--- Problem to work on ---
Print each record below word for word.

(Data section Opens)

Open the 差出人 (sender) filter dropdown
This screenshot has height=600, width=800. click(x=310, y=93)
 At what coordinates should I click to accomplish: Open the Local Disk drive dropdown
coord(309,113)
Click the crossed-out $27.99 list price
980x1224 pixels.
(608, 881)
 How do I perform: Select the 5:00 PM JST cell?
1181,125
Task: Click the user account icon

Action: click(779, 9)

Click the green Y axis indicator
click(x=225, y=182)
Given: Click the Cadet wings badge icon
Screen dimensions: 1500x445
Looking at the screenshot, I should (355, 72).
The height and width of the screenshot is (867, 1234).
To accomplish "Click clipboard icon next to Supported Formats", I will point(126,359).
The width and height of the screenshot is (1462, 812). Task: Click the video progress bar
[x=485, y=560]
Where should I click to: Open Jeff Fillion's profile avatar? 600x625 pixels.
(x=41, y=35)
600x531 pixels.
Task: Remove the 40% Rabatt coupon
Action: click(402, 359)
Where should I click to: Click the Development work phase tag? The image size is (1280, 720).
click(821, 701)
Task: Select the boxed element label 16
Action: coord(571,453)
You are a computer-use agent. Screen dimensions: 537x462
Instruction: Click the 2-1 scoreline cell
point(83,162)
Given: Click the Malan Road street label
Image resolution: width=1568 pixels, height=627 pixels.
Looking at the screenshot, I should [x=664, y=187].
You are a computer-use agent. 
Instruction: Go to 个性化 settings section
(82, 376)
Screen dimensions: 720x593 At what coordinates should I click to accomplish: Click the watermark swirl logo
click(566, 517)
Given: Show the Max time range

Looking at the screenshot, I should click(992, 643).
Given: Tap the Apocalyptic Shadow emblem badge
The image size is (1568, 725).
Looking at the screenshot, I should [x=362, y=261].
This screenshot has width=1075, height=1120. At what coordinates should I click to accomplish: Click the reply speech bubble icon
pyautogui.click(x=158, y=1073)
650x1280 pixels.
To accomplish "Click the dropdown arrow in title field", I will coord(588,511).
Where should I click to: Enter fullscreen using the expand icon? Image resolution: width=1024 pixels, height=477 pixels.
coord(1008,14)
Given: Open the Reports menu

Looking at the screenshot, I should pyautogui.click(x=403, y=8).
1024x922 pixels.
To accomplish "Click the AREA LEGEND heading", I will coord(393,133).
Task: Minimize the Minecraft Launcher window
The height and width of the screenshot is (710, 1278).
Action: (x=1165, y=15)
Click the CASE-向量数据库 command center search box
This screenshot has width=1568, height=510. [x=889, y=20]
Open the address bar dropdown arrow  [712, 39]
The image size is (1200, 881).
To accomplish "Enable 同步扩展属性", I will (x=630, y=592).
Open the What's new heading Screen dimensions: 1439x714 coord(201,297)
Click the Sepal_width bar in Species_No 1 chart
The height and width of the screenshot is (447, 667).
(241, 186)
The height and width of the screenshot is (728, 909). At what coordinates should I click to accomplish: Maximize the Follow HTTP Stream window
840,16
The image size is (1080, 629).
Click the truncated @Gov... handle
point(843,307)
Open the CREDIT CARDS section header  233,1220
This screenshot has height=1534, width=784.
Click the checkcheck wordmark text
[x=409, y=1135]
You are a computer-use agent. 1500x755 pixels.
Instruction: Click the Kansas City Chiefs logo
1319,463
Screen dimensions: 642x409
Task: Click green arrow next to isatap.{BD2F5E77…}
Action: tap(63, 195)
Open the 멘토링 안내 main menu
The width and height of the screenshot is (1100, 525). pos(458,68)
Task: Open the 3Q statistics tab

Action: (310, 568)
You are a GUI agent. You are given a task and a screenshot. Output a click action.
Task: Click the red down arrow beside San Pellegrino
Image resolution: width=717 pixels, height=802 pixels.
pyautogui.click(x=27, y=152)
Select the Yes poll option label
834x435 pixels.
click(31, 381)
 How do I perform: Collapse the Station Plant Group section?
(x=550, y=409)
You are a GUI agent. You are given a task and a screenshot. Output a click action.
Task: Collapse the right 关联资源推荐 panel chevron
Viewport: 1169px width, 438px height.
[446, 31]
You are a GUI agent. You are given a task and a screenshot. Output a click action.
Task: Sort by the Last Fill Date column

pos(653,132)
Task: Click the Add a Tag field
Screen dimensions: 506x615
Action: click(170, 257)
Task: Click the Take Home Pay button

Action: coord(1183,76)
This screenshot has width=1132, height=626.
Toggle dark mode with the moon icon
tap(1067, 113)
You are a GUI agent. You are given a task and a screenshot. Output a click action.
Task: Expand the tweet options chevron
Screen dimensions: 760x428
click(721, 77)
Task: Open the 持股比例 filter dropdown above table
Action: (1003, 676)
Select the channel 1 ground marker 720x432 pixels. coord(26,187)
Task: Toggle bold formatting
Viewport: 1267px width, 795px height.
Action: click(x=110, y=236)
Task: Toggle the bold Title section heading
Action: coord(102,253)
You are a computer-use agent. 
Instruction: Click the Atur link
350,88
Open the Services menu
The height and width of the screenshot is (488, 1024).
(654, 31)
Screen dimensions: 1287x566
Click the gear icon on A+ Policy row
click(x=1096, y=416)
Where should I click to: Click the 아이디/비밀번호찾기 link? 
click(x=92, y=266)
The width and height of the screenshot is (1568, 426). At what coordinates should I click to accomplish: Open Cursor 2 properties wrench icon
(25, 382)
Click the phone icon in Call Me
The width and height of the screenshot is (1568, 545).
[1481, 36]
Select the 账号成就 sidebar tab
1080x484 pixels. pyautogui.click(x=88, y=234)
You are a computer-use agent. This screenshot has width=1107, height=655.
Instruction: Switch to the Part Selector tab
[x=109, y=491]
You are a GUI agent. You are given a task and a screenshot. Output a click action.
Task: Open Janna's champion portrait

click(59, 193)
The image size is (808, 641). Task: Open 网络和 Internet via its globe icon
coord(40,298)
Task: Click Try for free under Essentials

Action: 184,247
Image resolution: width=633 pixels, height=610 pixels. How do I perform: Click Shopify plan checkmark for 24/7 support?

(Data section Closes)

--- Result for this task ---
Open the 差出人 (sender) filter dropdown
This screenshot has height=600, width=800. click(x=310, y=93)
 At what coordinates should I click to accomplish: Open the Local Disk drive dropdown
coord(309,113)
Click the crossed-out $27.99 list price
980x1224 pixels.
(608, 881)
 How do I perform: Select the 5:00 PM JST cell?
1181,125
Task: Click the user account icon

Action: click(779, 9)

Click the green Y axis indicator
click(x=225, y=182)
Given: Click the Cadet wings badge icon
Screen dimensions: 1500x445
Looking at the screenshot, I should (355, 72).
The height and width of the screenshot is (867, 1234).
To accomplish "Click clipboard icon next to Supported Formats", I will point(126,359).
The width and height of the screenshot is (1462, 812). Task: Click the video progress bar
[x=485, y=560]
Where should I click to: Open Jeff Fillion's profile avatar? 600x625 pixels.
(x=41, y=35)
600x531 pixels.
Task: Remove the 40% Rabatt coupon
Action: click(402, 359)
Where should I click to: Click the Development work phase tag? The image size is (1280, 720).
click(821, 701)
Task: Select the boxed element label 16
Action: coord(571,453)
You are a computer-use agent. Screen dimensions: 537x462
Instruction: Click the 2-1 scoreline cell
point(83,162)
Given: Click the Malan Road street label
Image resolution: width=1568 pixels, height=627 pixels.
Looking at the screenshot, I should [x=664, y=187].
You are a computer-use agent. 
Instruction: Go to 个性化 settings section
(82, 376)
Screen dimensions: 720x593 At what coordinates should I click to accomplish: Click the watermark swirl logo
click(566, 517)
Given: Show the Max time range

Looking at the screenshot, I should click(992, 643).
Given: Tap the Apocalyptic Shadow emblem badge
The image size is (1568, 725).
Looking at the screenshot, I should [x=362, y=261].
This screenshot has width=1075, height=1120. At what coordinates should I click to accomplish: Click the reply speech bubble icon
pyautogui.click(x=158, y=1073)
650x1280 pixels.
To accomplish "Click the dropdown arrow in title field", I will coord(588,511).
Where should I click to: Enter fullscreen using the expand icon? Image resolution: width=1024 pixels, height=477 pixels.
coord(1008,14)
Given: Open the Reports menu

Looking at the screenshot, I should pyautogui.click(x=403, y=8).
1024x922 pixels.
To accomplish "Click the AREA LEGEND heading", I will coord(393,133).
Task: Minimize the Minecraft Launcher window
The height and width of the screenshot is (710, 1278).
Action: (x=1165, y=15)
Click the CASE-向量数据库 command center search box
This screenshot has width=1568, height=510. [x=889, y=20]
Open the address bar dropdown arrow  [712, 39]
The image size is (1200, 881).
To accomplish "Enable 同步扩展属性", I will (x=630, y=592).
Open the What's new heading Screen dimensions: 1439x714 coord(201,297)
Click the Sepal_width bar in Species_No 1 chart
The height and width of the screenshot is (447, 667).
(241, 186)
The height and width of the screenshot is (728, 909). At what coordinates should I click to accomplish: Maximize the Follow HTTP Stream window
840,16
The image size is (1080, 629).
Click the truncated @Gov... handle
point(843,307)
Open the CREDIT CARDS section header  233,1220
This screenshot has height=1534, width=784.
Click the checkcheck wordmark text
[x=409, y=1135]
You are a computer-use agent. 1500x755 pixels.
Instruction: Click the Kansas City Chiefs logo
1319,463
Screen dimensions: 642x409
Task: Click green arrow next to isatap.{BD2F5E77…}
Action: tap(63, 195)
Open the 멘토링 안내 main menu
The width and height of the screenshot is (1100, 525). pos(458,68)
Task: Open the 3Q statistics tab

Action: (310, 568)
You are a GUI agent. You are given a task and a screenshot. Output a click action.
Task: Click the red down arrow beside San Pellegrino
Image resolution: width=717 pixels, height=802 pixels.
pyautogui.click(x=27, y=152)
Select the Yes poll option label
834x435 pixels.
click(31, 381)
 How do I perform: Collapse the Station Plant Group section?
(x=550, y=409)
You are a GUI agent. You are given a task and a screenshot. Output a click action.
Task: Collapse the right 关联资源推荐 panel chevron
Viewport: 1169px width, 438px height.
[446, 31]
You are a GUI agent. You are given a task and a screenshot. Output a click action.
Task: Sort by the Last Fill Date column

pos(653,132)
Task: Click the Add a Tag field
Screen dimensions: 506x615
Action: click(170, 257)
Task: Click the Take Home Pay button

Action: coord(1183,76)
This screenshot has width=1132, height=626.
Toggle dark mode with the moon icon
tap(1067, 113)
You are a GUI agent. You are given a task and a screenshot. Output a click action.
Task: Expand the tweet options chevron
Screen dimensions: 760x428
click(721, 77)
Task: Open the 持股比例 filter dropdown above table
Action: (1003, 676)
Select the channel 1 ground marker 720x432 pixels. coord(26,187)
Task: Toggle bold formatting
Viewport: 1267px width, 795px height.
Action: click(x=110, y=236)
Task: Toggle the bold Title section heading
Action: coord(102,253)
You are a computer-use agent. 
Instruction: Click the Atur link
350,88
Open the Services menu
The height and width of the screenshot is (488, 1024).
(654, 31)
Screen dimensions: 1287x566
Click the gear icon on A+ Policy row
click(x=1096, y=416)
Where should I click to: Click the 아이디/비밀번호찾기 link? 
click(x=92, y=266)
The width and height of the screenshot is (1568, 426). At what coordinates should I click to accomplish: Open Cursor 2 properties wrench icon
(25, 382)
Click the phone icon in Call Me
The width and height of the screenshot is (1568, 545).
[1481, 36]
Select the 账号成就 sidebar tab
1080x484 pixels. pyautogui.click(x=88, y=234)
You are a computer-use agent. This screenshot has width=1107, height=655.
Instruction: Switch to the Part Selector tab
[x=109, y=491]
You are a GUI agent. You are given a task and a screenshot. Output a click action.
Task: Open Janna's champion portrait

click(59, 193)
The image size is (808, 641). Task: Open 网络和 Internet via its globe icon
coord(40,298)
Task: Click Try for free under Essentials

Action: 184,247
Image resolution: width=633 pixels, height=610 pixels. How do I perform: Click Shopify plan checkmark for 24/7 support?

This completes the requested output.